18 thoughts on “Un manifesto per gli autori #Indie

  1. Be’, quando un testo passa una sessione di editing e la formattazione/impaginazione è fatta in modo professionale, il resto è marketing e distribuzione. Non che non sia importante, anzi, ma ha poco a che fare con la qualità dello scritto. Se fossi un autore indipendente vorrei assicurare i miei lettori che il mio scritto abbia fatto i primi due passaggi. A quando il prossimo tuo romanzo? 🙂

  2. Potrei sorprenderti (questo in merito alla prossima pubblicazione…) Sono appena rientrata in Italia e per un po’ vorrei occuparmi di Anna, specie adesso che Ammaniti mi ha plagiato il titolo. Per il resto il manifesto parla chiaro, la qualità del testo viene al primo posto.

    • Sì, Serena lo aveva tradotto e avevo fatto circolare il suo post sui social. Noi lo abbiamo adattato al pubblico italiano. Per sottoscriverlo (per aderire), puoi semplicemente pubblicarlo a tua volta sul tuo blog e linkare l’articolo. Poi sta a te comportarti seguendone le regole…

  3. Pingback: Del #selfpublishing, degli autori #Indie e della mediazione nell’editoria. Tante domande, risposte nebulose. | Cetta De Luca

  4. Pingback: Indie Way – Cosa vuol dire essere autori indipendenti | Pagine Sporche

  5. Okay, non ho ben capito se ho sottoscritto oppure no. Poco importa. Sarei d’accordo su tutto, specie sul fatto apodittico che ogni letteratura diventa scrittura dove c’è lettura, cioè continuazione da parte di un “altro” di quello che era, faticosamente, il “tuo io”. Ogni racconto è modificato e ampliato da ogni lettore.Resta però la nostalgia dell’oggetto fisico del libro, che in quest’ottica andrebbe velocemente rarefacendosi. Il paradosso è che acquisto libri nuovi di autori emergenti, e al contempo compro molto spesso libri usati e a volte usatissimi dei grandi classici, o di libri con almeno vent’anni di vita. Sono anni che non compro libri nuovi di Eco, ma perché li trovo a 5 euro nelle bancherelle l’anno dopo. E, insieme al risparmio, mi giova il contatto fisico con quella cellulosa già toccata e a volte commentata da altri. Sto leggendo “Il suono della montagna” di Yasunari Kawabata. il libro contiene molti ideogrammi nipponici scritti col lapis… Chissà a chi appartengono? A qualche fratello, sicuramente. Ma quale?

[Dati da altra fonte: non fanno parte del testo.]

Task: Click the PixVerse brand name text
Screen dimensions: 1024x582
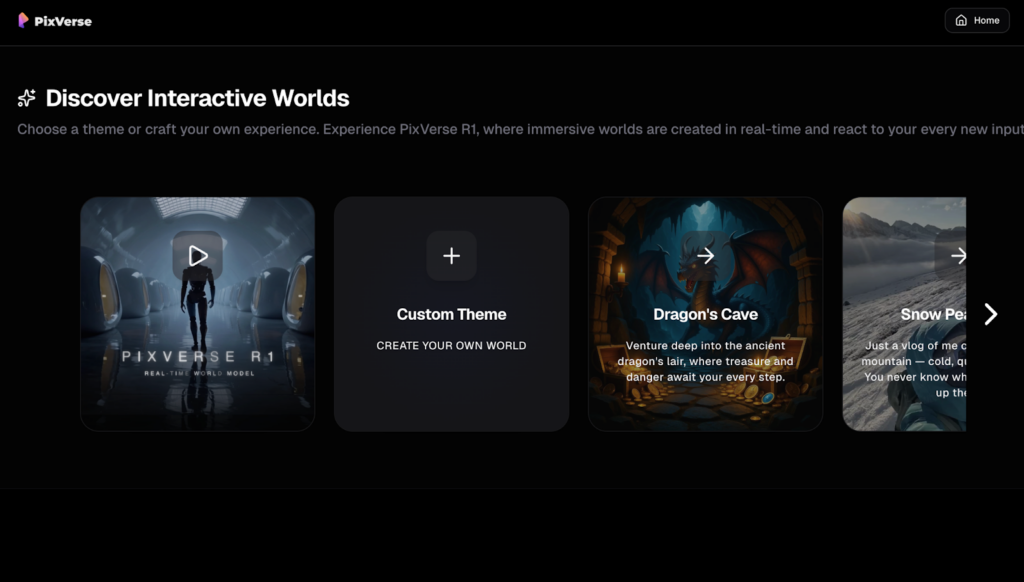Action: [x=62, y=21]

    • Ciao Stefano e grazie per il tuo commento. Per sottoscrivere è sufficiente condividere il manifesto. Io ad esempio lo inserirò nelle mie prossime pubblicazioni. Se vuoi essere inserito in elenco magari dammi anche un link a un tuo blog o pagina personale.
      La “faccenda” dell’oggetto fisico, la nostalgia della carta insomma (come ti capisco…), si supera facilmente anche col self (ora StreetLib, ad esempio, ha inserito l’opzione print-on-demand). Bisogna sempre ricordare che col digitale cambia l’esperienza di lettura, non il contenuto…
      Infine, e scusa se approfitto ma è il mio blog, mi/ti domando: “Hai mai letto qualcosa di mio?” 😀
      E con questa bieca autopromozione ti saluto!